A pineapple glut in the 1960s helped create one of the nation’s first food influencers according to a new podcast series from the State Library of Queensland.
Home economist and ‘one woman branding machine’ Ruby Borrowdale was engaged by Brisbane’s Golden Circle cannery to write a cookbook to address the oversupply.
The Golden Circle Tropical Recipe Book went on to became one of the state’s most influential cookbooks, made the Sunshine State synonymous with the tropical fruit and secured Borrowdale’s status as one of Queensland’s earliest celebrity chefs.
Cake: the podcast, presented by award-winning producer Kaitlyn Sawrey (Science Vs, Who is Daniel Johns?), explores the fascinating role these sweet treats have played in Queensland’s history and identity.
Over 7 episodes they meet Queenslanders making (and baking) it big on the world stage and explore some of the food traditions of the world’s oldest cultures.
Highlights of the podcast include:
- The Emerald mum who turned a baking side-hustle into an international success story.
- Brisbane baker who created a life-sized Chevrolet Camaro cake (with working lights).

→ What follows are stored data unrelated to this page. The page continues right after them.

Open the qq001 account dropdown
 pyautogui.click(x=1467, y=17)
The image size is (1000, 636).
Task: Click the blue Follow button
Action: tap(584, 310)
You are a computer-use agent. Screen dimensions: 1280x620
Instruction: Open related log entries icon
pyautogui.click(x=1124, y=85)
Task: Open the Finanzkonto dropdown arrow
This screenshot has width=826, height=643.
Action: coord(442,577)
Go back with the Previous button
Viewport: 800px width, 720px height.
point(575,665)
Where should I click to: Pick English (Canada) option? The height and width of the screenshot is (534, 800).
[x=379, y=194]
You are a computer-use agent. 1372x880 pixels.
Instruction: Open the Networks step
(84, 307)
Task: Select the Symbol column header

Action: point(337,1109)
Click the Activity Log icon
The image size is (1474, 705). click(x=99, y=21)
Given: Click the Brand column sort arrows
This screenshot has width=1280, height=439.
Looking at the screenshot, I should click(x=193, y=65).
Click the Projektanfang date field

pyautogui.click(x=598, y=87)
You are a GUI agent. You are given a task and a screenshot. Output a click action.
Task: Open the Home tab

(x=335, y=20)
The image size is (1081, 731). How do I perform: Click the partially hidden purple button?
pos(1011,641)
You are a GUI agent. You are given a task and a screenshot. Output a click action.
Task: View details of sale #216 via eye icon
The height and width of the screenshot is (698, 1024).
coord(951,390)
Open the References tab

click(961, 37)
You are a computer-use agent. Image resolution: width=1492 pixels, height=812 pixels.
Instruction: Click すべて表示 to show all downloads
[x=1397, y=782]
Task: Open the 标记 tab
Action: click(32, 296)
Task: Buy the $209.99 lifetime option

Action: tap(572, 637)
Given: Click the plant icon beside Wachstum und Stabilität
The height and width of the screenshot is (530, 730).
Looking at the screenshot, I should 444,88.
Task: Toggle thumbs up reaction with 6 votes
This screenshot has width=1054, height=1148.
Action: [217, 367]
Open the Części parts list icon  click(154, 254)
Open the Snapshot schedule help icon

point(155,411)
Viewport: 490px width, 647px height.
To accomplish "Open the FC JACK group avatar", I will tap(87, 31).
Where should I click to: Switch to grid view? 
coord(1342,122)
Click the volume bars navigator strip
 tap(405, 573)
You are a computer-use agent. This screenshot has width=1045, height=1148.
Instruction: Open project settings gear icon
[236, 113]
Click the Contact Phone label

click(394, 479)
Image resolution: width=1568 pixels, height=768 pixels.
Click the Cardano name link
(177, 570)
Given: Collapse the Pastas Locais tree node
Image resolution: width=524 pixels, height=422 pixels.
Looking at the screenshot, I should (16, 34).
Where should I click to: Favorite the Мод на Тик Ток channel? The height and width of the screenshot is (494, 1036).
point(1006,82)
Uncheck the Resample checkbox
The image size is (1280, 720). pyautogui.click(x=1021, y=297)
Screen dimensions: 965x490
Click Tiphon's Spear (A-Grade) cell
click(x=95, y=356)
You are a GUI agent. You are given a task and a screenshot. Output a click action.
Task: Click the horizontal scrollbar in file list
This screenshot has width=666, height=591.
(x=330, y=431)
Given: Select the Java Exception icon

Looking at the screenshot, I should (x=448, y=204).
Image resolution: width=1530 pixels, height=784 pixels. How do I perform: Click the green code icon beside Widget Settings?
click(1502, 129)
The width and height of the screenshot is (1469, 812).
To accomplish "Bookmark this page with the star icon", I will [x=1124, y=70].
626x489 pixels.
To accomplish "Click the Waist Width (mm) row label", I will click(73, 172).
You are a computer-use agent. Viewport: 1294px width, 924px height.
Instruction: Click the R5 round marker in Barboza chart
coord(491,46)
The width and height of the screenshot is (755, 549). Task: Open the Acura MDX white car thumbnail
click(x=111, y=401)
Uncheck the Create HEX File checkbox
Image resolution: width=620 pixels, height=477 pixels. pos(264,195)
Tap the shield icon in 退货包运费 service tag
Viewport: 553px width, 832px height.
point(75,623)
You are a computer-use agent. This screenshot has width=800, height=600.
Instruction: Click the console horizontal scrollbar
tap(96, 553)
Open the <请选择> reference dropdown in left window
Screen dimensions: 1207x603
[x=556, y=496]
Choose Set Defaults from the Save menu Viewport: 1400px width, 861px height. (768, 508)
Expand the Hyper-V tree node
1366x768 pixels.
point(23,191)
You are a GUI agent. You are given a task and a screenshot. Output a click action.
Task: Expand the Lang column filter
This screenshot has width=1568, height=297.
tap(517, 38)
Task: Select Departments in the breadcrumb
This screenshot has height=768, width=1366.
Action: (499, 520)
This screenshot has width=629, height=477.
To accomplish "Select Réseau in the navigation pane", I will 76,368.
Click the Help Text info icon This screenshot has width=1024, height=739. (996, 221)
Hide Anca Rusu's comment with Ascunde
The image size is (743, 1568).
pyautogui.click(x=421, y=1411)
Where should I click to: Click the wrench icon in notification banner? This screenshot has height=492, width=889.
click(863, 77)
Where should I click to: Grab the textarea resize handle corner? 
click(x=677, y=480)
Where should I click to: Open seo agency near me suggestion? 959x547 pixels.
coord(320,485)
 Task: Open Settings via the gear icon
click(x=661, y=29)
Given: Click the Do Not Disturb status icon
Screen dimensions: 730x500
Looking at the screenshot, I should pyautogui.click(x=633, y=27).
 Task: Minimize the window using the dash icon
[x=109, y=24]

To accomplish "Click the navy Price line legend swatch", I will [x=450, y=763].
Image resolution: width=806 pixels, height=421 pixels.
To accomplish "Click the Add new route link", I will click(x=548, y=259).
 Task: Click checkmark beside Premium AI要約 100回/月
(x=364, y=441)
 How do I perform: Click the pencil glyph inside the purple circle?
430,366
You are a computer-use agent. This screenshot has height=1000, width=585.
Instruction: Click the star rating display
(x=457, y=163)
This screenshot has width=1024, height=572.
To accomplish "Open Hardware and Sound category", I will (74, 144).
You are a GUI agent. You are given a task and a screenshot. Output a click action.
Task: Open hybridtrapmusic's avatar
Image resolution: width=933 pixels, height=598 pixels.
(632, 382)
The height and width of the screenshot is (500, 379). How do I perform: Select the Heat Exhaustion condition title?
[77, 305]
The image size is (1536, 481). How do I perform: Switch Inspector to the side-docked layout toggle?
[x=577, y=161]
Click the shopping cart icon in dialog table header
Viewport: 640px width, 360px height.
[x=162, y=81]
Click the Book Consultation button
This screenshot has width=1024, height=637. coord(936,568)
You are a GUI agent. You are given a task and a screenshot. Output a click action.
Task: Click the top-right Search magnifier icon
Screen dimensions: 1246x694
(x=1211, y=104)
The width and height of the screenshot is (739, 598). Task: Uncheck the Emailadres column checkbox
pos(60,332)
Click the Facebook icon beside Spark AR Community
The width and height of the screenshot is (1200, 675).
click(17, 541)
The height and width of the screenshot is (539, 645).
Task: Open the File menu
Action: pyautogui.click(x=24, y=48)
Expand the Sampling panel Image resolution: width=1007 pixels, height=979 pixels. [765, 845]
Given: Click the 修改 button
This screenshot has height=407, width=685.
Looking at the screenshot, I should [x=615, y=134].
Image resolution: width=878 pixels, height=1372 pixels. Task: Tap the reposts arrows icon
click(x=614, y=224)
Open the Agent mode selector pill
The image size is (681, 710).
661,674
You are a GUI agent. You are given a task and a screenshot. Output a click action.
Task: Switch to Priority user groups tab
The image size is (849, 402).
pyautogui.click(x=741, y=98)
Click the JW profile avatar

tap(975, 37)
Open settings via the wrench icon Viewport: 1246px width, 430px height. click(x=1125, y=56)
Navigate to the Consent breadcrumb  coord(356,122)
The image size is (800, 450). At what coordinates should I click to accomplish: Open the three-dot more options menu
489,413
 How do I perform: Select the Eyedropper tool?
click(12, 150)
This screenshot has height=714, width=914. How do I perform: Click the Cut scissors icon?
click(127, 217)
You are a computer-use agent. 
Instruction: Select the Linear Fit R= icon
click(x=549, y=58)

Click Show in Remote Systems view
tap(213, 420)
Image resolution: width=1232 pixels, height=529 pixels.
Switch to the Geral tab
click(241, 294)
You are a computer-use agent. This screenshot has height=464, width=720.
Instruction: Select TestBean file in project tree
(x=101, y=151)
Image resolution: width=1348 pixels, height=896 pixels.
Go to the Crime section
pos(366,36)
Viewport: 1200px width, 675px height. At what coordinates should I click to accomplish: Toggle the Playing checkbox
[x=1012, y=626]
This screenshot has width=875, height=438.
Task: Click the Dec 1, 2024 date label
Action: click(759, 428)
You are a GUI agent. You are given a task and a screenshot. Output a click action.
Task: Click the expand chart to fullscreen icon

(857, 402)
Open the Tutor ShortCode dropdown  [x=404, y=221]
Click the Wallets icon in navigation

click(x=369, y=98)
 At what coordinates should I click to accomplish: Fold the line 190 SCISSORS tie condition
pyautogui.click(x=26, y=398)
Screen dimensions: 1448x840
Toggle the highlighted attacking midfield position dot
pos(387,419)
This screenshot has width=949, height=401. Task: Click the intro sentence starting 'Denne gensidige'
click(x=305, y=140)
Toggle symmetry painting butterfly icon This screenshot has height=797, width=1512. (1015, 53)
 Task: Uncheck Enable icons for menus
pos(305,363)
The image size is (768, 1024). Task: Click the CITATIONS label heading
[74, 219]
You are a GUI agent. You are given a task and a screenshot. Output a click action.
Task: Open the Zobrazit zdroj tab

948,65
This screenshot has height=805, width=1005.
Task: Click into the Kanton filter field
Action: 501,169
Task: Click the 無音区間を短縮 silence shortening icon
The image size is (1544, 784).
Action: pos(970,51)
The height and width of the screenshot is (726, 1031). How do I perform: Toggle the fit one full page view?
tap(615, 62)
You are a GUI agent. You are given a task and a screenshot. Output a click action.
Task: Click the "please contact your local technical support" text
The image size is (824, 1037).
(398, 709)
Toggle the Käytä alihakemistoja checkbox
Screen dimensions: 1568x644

- Edible art, sensory dolls and mindful baking classes raising mental health awareness.
- International pâtissier and Dessert Masters star, Adriano Zumbo, opens up about the highs and lows of celebrity baking.
- The unique buttercream developed for the Queensland climate.
- The mother of 10 who drove Defiance Flour Mills from a small Toowoomba business to a global food company.
Episodes 1 and 2 are now available on the State Library of Queensland website or wherever you get your podcasts, with episodes 3-7 released weekly from 22 November.
State Librarian and CEO Vicki McDonald AM said: “This entertaining podcast series will whisk you away to a place of sweet nostalgia just in time for Christmas. Along with contemporary interviews it uncovers fascinating historical stories about our earliest bakers. And we try and solve the origin of the lamington once and for all.”